Written instruction: Rename "dropdown" to "drop-down list" throughout the data below and reproduce every line otherwise unchanged.

BEGIN Entries shown

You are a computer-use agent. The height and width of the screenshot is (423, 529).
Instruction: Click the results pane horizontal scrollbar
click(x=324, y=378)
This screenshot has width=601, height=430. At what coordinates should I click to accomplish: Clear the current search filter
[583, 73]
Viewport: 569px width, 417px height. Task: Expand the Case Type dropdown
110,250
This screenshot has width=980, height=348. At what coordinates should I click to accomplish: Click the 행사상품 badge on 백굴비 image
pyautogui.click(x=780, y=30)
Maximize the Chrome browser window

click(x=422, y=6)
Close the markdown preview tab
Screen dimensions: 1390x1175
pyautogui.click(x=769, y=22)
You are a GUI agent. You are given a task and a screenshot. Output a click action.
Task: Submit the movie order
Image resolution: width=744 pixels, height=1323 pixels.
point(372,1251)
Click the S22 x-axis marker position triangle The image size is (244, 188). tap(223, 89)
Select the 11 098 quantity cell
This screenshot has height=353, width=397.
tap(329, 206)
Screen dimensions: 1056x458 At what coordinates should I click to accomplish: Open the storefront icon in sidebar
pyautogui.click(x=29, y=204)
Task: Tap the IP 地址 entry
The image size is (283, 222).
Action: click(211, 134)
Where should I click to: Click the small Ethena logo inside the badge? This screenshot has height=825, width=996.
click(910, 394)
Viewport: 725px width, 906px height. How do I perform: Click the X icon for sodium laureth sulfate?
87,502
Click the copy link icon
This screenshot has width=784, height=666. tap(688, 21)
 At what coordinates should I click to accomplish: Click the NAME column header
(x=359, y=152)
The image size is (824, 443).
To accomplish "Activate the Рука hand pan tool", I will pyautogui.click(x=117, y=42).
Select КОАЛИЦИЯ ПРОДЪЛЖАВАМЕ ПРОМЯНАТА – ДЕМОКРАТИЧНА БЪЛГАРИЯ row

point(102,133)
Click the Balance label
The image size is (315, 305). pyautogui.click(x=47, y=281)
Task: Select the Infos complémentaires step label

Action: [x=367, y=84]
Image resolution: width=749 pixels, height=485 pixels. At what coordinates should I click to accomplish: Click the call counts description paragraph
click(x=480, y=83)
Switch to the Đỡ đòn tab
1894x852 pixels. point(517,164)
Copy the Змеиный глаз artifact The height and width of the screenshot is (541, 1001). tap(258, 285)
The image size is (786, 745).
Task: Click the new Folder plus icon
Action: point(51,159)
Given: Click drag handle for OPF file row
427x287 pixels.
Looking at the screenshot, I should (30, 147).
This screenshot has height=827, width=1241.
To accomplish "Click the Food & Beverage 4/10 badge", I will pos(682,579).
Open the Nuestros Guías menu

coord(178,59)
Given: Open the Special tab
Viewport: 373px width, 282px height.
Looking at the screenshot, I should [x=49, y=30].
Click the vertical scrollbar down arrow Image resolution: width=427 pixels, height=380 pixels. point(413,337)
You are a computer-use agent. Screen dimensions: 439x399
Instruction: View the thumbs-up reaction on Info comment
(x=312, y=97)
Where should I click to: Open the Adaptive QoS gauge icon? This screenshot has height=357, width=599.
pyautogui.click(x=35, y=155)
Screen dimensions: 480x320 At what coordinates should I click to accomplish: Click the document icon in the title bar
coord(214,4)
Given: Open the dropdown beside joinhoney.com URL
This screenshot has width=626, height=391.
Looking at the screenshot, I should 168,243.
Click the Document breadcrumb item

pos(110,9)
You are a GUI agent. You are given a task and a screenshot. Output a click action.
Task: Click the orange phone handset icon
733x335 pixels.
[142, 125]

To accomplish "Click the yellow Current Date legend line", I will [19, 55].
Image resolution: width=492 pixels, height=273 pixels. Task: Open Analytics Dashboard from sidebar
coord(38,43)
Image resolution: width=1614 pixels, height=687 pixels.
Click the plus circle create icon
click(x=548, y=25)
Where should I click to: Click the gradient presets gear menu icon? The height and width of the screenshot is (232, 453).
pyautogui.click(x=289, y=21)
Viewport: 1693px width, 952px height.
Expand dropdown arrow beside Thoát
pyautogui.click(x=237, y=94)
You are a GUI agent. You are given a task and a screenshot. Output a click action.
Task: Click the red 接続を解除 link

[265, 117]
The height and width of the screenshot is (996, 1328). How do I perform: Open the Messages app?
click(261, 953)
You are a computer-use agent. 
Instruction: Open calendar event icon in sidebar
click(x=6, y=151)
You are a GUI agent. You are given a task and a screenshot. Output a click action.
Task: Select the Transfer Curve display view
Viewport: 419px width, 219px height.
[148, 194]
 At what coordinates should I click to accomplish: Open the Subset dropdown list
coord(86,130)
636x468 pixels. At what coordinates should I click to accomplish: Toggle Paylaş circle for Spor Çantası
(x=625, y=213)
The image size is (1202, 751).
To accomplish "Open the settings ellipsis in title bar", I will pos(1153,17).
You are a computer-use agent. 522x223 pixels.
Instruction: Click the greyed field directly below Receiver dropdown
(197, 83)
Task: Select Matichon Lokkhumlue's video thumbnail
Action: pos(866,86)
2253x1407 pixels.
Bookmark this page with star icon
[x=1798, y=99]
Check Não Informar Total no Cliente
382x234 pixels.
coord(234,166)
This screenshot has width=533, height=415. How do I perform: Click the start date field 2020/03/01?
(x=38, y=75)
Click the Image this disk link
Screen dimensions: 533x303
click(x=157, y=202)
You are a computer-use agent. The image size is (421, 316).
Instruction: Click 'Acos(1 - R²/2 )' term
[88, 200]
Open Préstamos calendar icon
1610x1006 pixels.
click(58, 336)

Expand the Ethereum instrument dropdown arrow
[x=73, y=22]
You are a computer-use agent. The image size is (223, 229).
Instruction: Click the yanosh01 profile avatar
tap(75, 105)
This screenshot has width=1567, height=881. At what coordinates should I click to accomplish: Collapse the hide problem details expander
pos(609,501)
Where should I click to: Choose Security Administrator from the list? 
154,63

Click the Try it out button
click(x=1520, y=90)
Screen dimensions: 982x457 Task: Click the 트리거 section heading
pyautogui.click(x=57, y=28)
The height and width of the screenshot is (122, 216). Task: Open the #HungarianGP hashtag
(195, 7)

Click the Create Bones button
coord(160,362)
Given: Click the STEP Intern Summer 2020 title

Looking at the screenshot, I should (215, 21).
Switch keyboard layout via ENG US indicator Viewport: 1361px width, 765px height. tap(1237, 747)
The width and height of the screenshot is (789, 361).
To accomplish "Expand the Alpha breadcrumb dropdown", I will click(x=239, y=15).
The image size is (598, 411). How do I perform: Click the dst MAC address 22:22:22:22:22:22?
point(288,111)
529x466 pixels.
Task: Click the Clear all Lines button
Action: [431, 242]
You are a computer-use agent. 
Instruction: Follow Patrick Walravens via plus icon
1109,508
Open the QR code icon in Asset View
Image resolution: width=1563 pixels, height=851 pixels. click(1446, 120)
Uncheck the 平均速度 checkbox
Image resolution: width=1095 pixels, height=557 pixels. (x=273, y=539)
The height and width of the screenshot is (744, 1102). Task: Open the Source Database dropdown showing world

END Entries shown

Result:
You are a computer-use agent. The height and width of the screenshot is (423, 529).
Instruction: Click the results pane horizontal scrollbar
click(x=324, y=378)
This screenshot has width=601, height=430. At what coordinates should I click to accomplish: Clear the current search filter
[583, 73]
Viewport: 569px width, 417px height. Task: Expand the Case Type drop-down list
110,250
This screenshot has width=980, height=348. At what coordinates should I click to accomplish: Click the 행사상품 badge on 백굴비 image
pyautogui.click(x=780, y=30)
Maximize the Chrome browser window

click(x=422, y=6)
Close the markdown preview tab
Screen dimensions: 1390x1175
pyautogui.click(x=769, y=22)
You are a GUI agent. You are given a task and a screenshot. Output a click action.
Task: Submit the movie order
Image resolution: width=744 pixels, height=1323 pixels.
point(372,1251)
Click the S22 x-axis marker position triangle The image size is (244, 188). tap(223, 89)
Select the 11 098 quantity cell
This screenshot has height=353, width=397.
tap(329, 206)
Screen dimensions: 1056x458 At what coordinates should I click to accomplish: Open the storefront icon in sidebar
pyautogui.click(x=29, y=204)
Task: Tap the IP 地址 entry
The image size is (283, 222).
Action: click(211, 134)
Where should I click to: Click the small Ethena logo inside the badge? This screenshot has height=825, width=996.
click(910, 394)
Viewport: 725px width, 906px height. How do I perform: Click the X icon for sodium laureth sulfate?
87,502
Click the copy link icon
This screenshot has width=784, height=666. tap(688, 21)
 At what coordinates should I click to accomplish: Click the NAME column header
(x=359, y=152)
The image size is (824, 443).
To accomplish "Activate the Рука hand pan tool", I will pyautogui.click(x=117, y=42).
Select КОАЛИЦИЯ ПРОДЪЛЖАВАМЕ ПРОМЯНАТА – ДЕМОКРАТИЧНА БЪЛГАРИЯ row

point(102,133)
Click the Balance label
The image size is (315, 305). pyautogui.click(x=47, y=281)
Task: Select the Infos complémentaires step label

Action: [x=367, y=84]
Image resolution: width=749 pixels, height=485 pixels. At what coordinates should I click to accomplish: Click the call counts description paragraph
click(x=480, y=83)
Switch to the Đỡ đòn tab
1894x852 pixels. point(517,164)
Copy the Змеиный глаз artifact The height and width of the screenshot is (541, 1001). tap(258, 285)
The image size is (786, 745).
Task: Click the new Folder plus icon
Action: point(51,159)
Given: Click drag handle for OPF file row
427x287 pixels.
Looking at the screenshot, I should (30, 147).
This screenshot has height=827, width=1241.
To accomplish "Click the Food & Beverage 4/10 badge", I will pos(682,579).
Open the Nuestros Guías menu

coord(178,59)
Given: Open the Special tab
Viewport: 373px width, 282px height.
Looking at the screenshot, I should [x=49, y=30].
Click the vertical scrollbar down arrow Image resolution: width=427 pixels, height=380 pixels. point(413,337)
You are a computer-use agent. Screen dimensions: 439x399
Instruction: View the thumbs-up reaction on Info comment
(x=312, y=97)
Where should I click to: Open the Adaptive QoS gauge icon? This screenshot has height=357, width=599.
pyautogui.click(x=35, y=155)
Screen dimensions: 480x320 At what coordinates should I click to accomplish: Click the document icon in the title bar
coord(214,4)
Given: Open the drop-down list beside joinhoney.com URL
This screenshot has width=626, height=391.
Looking at the screenshot, I should 168,243.
Click the Document breadcrumb item

pos(110,9)
You are a GUI agent. You are given a task and a screenshot. Output a click action.
Task: Click the orange phone handset icon
733x335 pixels.
[142, 125]

To accomplish "Click the yellow Current Date legend line", I will [19, 55].
Image resolution: width=492 pixels, height=273 pixels. Task: Open Analytics Dashboard from sidebar
coord(38,43)
Image resolution: width=1614 pixels, height=687 pixels.
Click the plus circle create icon
click(x=548, y=25)
Where should I click to: Click the gradient presets gear menu icon? The height and width of the screenshot is (232, 453).
pyautogui.click(x=289, y=21)
Viewport: 1693px width, 952px height.
Expand drop-down list arrow beside Thoát
pyautogui.click(x=237, y=94)
You are a GUI agent. You are given a task and a screenshot. Output a click action.
Task: Click the red 接続を解除 link

[265, 117]
The height and width of the screenshot is (996, 1328). How do I perform: Open the Messages app?
click(261, 953)
You are a computer-use agent. 
Instruction: Open calendar event icon in sidebar
click(x=6, y=151)
You are a GUI agent. You are given a task and a screenshot. Output a click action.
Task: Select the Transfer Curve display view
Viewport: 419px width, 219px height.
[148, 194]
 At what coordinates should I click to accomplish: Open the Subset drop-down list list
coord(86,130)
636x468 pixels. At what coordinates should I click to accomplish: Toggle Paylaş circle for Spor Çantası
(x=625, y=213)
The image size is (1202, 751).
To accomplish "Open the settings ellipsis in title bar", I will pos(1153,17).
You are a computer-use agent. 522x223 pixels.
Instruction: Click the greyed field directly below Receiver drop-down list
(197, 83)
Task: Select Matichon Lokkhumlue's video thumbnail
Action: pos(866,86)
2253x1407 pixels.
Bookmark this page with star icon
[x=1798, y=99]
Check Não Informar Total no Cliente
382x234 pixels.
coord(234,166)
This screenshot has width=533, height=415. How do I perform: Click the start date field 2020/03/01?
(x=38, y=75)
Click the Image this disk link
Screen dimensions: 533x303
click(x=157, y=202)
You are a computer-use agent. The image size is (421, 316).
Instruction: Click 'Acos(1 - R²/2 )' term
[88, 200]
Open Préstamos calendar icon
1610x1006 pixels.
click(58, 336)

Expand the Ethereum instrument drop-down list arrow
[x=73, y=22]
You are a computer-use agent. The image size is (223, 229).
Instruction: Click the yanosh01 profile avatar
tap(75, 105)
This screenshot has width=1567, height=881. At what coordinates should I click to accomplish: Collapse the hide problem details expander
pos(609,501)
Where should I click to: Choose Security Administrator from the list? 
154,63

Click the Try it out button
click(x=1520, y=90)
Screen dimensions: 982x457 Task: Click the 트리거 section heading
pyautogui.click(x=57, y=28)
The height and width of the screenshot is (122, 216). Task: Open the #HungarianGP hashtag
(195, 7)

Click the Create Bones button
coord(160,362)
Given: Click the STEP Intern Summer 2020 title

Looking at the screenshot, I should (215, 21).
Switch keyboard layout via ENG US indicator Viewport: 1361px width, 765px height. tap(1237, 747)
The width and height of the screenshot is (789, 361).
To accomplish "Expand the Alpha breadcrumb drop-down list", I will click(x=239, y=15).
The image size is (598, 411). How do I perform: Click the dst MAC address 22:22:22:22:22:22?
point(288,111)
529x466 pixels.
Task: Click the Clear all Lines button
Action: [431, 242]
You are a computer-use agent. 
Instruction: Follow Patrick Walravens via plus icon
1109,508
Open the QR code icon in Asset View
Image resolution: width=1563 pixels, height=851 pixels. click(1446, 120)
Uncheck the 平均速度 checkbox
Image resolution: width=1095 pixels, height=557 pixels. (x=273, y=539)
The height and width of the screenshot is (744, 1102). Task: Open the Source Database drop-down list showing world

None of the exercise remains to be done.